_TASK DIRECTIONS_. Leaving pictures out, repeat word for word the line that has "Where should I" and each line that follows it to the end of the listing.

Content starts

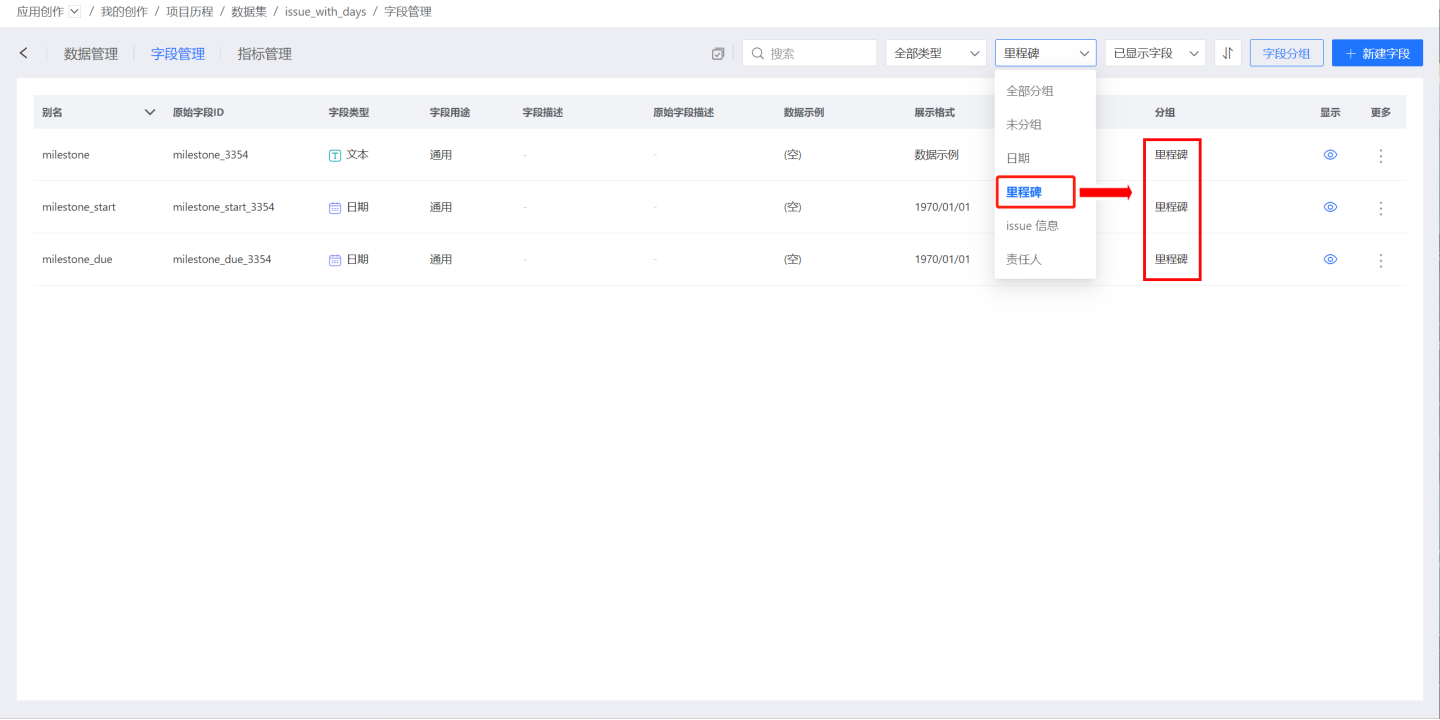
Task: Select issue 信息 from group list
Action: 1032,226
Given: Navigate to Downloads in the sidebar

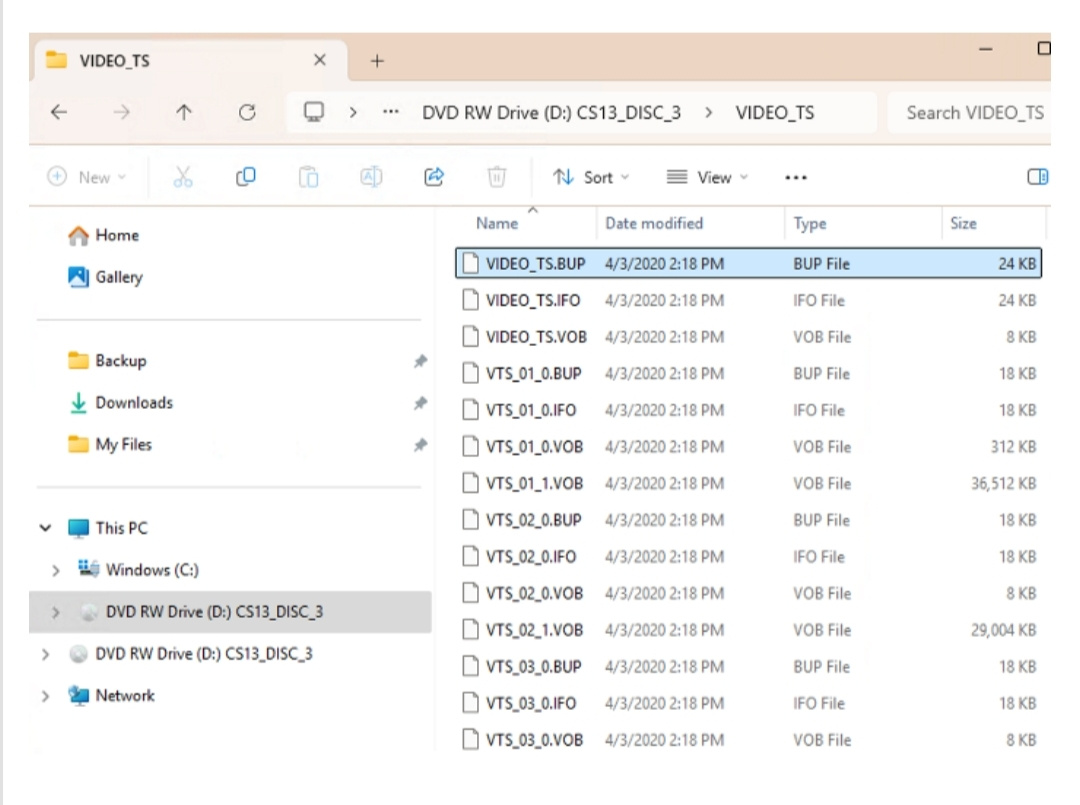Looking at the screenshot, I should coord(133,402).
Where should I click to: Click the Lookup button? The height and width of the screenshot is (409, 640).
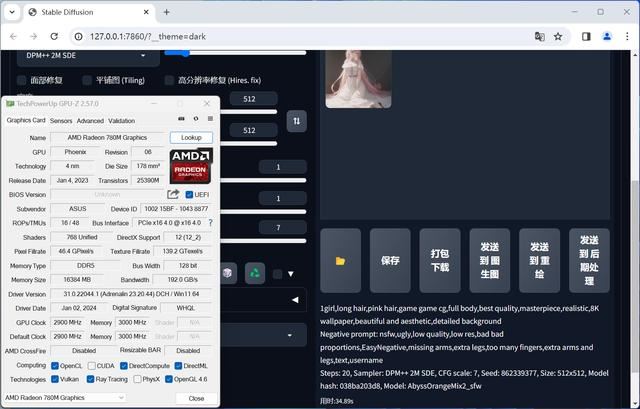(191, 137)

Content ends

_COMPLETED TASK_.
Where should I click to: Click the Lookup button? The height and width of the screenshot is (409, 640).
(191, 137)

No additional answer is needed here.